Task goal.
Retype the data exactly, so that every line matches the original.

Data excerpts.

------------------------------------------------

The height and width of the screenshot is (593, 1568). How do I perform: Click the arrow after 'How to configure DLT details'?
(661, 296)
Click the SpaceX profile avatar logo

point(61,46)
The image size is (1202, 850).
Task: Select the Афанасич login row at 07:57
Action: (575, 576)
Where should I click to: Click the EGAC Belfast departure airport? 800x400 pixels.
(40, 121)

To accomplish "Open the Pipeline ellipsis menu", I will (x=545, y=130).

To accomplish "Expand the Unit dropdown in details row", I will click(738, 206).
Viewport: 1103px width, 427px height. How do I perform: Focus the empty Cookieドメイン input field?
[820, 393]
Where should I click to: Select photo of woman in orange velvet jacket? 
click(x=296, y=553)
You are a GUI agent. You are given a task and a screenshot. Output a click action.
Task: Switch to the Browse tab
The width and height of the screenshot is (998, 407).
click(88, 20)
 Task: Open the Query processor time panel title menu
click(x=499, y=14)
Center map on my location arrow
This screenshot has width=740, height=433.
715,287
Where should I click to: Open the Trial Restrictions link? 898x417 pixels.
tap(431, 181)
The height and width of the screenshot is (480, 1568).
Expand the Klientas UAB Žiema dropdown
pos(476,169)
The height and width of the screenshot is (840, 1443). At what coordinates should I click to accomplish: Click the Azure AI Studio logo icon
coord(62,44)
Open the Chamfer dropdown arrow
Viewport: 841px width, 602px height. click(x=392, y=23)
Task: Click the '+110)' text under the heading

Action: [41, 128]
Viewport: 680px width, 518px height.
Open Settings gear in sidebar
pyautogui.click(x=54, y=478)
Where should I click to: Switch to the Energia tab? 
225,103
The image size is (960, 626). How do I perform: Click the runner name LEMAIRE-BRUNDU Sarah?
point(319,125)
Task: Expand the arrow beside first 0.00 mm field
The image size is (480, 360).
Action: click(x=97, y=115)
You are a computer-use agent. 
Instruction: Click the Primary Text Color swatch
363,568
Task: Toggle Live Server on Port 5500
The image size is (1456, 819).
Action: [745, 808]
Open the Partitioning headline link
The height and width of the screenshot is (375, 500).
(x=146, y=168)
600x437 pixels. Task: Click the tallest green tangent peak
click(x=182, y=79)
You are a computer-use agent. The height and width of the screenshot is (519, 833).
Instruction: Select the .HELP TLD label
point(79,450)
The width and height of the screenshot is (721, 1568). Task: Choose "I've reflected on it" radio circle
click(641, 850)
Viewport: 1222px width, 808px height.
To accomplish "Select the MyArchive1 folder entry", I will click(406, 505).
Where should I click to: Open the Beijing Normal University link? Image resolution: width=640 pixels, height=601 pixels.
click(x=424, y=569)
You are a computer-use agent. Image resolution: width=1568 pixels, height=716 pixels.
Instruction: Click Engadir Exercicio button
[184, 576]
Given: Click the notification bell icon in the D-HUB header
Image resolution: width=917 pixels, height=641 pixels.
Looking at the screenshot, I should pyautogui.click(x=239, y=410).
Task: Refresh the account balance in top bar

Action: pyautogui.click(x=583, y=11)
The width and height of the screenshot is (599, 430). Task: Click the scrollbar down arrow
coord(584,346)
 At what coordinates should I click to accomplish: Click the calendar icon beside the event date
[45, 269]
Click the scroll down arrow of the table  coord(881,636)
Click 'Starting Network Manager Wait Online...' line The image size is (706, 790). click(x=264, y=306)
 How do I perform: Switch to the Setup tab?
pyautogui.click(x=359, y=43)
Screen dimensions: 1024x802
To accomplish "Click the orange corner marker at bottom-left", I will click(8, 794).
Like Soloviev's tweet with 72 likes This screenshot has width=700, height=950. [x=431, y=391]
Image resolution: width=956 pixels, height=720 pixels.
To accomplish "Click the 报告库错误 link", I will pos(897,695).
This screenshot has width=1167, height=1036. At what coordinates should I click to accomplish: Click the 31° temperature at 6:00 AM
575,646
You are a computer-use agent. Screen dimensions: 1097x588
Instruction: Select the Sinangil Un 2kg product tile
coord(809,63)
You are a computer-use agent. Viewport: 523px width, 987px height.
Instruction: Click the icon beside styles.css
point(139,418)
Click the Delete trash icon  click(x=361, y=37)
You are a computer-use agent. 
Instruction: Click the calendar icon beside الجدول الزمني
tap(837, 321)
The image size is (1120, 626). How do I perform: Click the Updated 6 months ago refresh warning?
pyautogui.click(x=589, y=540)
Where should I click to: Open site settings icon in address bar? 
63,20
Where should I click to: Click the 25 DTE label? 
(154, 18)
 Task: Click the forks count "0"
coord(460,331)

------------------------------------------------

The completed task.
The height and width of the screenshot is (593, 1568). How do I perform: Click the arrow after 'How to configure DLT details'?
(661, 296)
Click the SpaceX profile avatar logo

point(61,46)
The image size is (1202, 850).
Task: Select the Афанасич login row at 07:57
Action: (575, 576)
Where should I click to: Click the EGAC Belfast departure airport? 800x400 pixels.
(40, 121)

To accomplish "Open the Pipeline ellipsis menu", I will (x=545, y=130).

To accomplish "Expand the Unit dropdown in details row", I will click(738, 206).
Viewport: 1103px width, 427px height. How do I perform: Focus the empty Cookieドメイン input field?
[820, 393]
Where should I click to: Select photo of woman in orange velvet jacket? 
click(x=296, y=553)
You are a GUI agent. You are given a task and a screenshot. Output a click action.
Task: Switch to the Browse tab
The width and height of the screenshot is (998, 407).
click(88, 20)
 Task: Open the Query processor time panel title menu
click(x=499, y=14)
Center map on my location arrow
This screenshot has width=740, height=433.
715,287
Where should I click to: Open the Trial Restrictions link? 898x417 pixels.
tap(431, 181)
The height and width of the screenshot is (480, 1568).
Expand the Klientas UAB Žiema dropdown
pos(476,169)
The height and width of the screenshot is (840, 1443). At what coordinates should I click to accomplish: Click the Azure AI Studio logo icon
coord(62,44)
Open the Chamfer dropdown arrow
Viewport: 841px width, 602px height. click(x=392, y=23)
Task: Click the '+110)' text under the heading

Action: [41, 128]
Viewport: 680px width, 518px height.
Open Settings gear in sidebar
pyautogui.click(x=54, y=478)
Where should I click to: Switch to the Energia tab? 
225,103
The image size is (960, 626). How do I perform: Click the runner name LEMAIRE-BRUNDU Sarah?
point(319,125)
Task: Expand the arrow beside first 0.00 mm field
The image size is (480, 360).
Action: click(x=97, y=115)
You are a computer-use agent. 
Instruction: Click the Primary Text Color swatch
363,568
Task: Toggle Live Server on Port 5500
The image size is (1456, 819).
Action: [745, 808]
Open the Partitioning headline link
The height and width of the screenshot is (375, 500).
(x=146, y=168)
600x437 pixels. Task: Click the tallest green tangent peak
click(x=182, y=79)
You are a computer-use agent. The height and width of the screenshot is (519, 833).
Instruction: Select the .HELP TLD label
point(79,450)
The width and height of the screenshot is (721, 1568). Task: Choose "I've reflected on it" radio circle
click(641, 850)
Viewport: 1222px width, 808px height.
To accomplish "Select the MyArchive1 folder entry", I will click(406, 505).
Where should I click to: Open the Beijing Normal University link? Image resolution: width=640 pixels, height=601 pixels.
click(x=424, y=569)
You are a computer-use agent. Image resolution: width=1568 pixels, height=716 pixels.
Instruction: Click Engadir Exercicio button
[184, 576]
Given: Click the notification bell icon in the D-HUB header
Image resolution: width=917 pixels, height=641 pixels.
Looking at the screenshot, I should pyautogui.click(x=239, y=410).
Task: Refresh the account balance in top bar

Action: pyautogui.click(x=583, y=11)
The width and height of the screenshot is (599, 430). Task: Click the scrollbar down arrow
coord(584,346)
 At what coordinates should I click to accomplish: Click the calendar icon beside the event date
[45, 269]
Click the scroll down arrow of the table  coord(881,636)
Click 'Starting Network Manager Wait Online...' line The image size is (706, 790). click(x=264, y=306)
 How do I perform: Switch to the Setup tab?
pyautogui.click(x=359, y=43)
Screen dimensions: 1024x802
To accomplish "Click the orange corner marker at bottom-left", I will click(8, 794).
Like Soloviev's tweet with 72 likes This screenshot has width=700, height=950. [x=431, y=391]
Image resolution: width=956 pixels, height=720 pixels.
To accomplish "Click the 报告库错误 link", I will pos(897,695).
This screenshot has width=1167, height=1036. At what coordinates should I click to accomplish: Click the 31° temperature at 6:00 AM
575,646
You are a computer-use agent. Screen dimensions: 1097x588
Instruction: Select the Sinangil Un 2kg product tile
coord(809,63)
You are a computer-use agent. Viewport: 523px width, 987px height.
Instruction: Click the icon beside styles.css
point(139,418)
Click the Delete trash icon  click(x=361, y=37)
You are a computer-use agent. 
Instruction: Click the calendar icon beside الجدول الزمني
tap(837, 321)
The image size is (1120, 626). How do I perform: Click the Updated 6 months ago refresh warning?
pyautogui.click(x=589, y=540)
Where should I click to: Open site settings icon in address bar? 
63,20
Where should I click to: Click the 25 DTE label? 
(154, 18)
 Task: Click the forks count "0"
coord(460,331)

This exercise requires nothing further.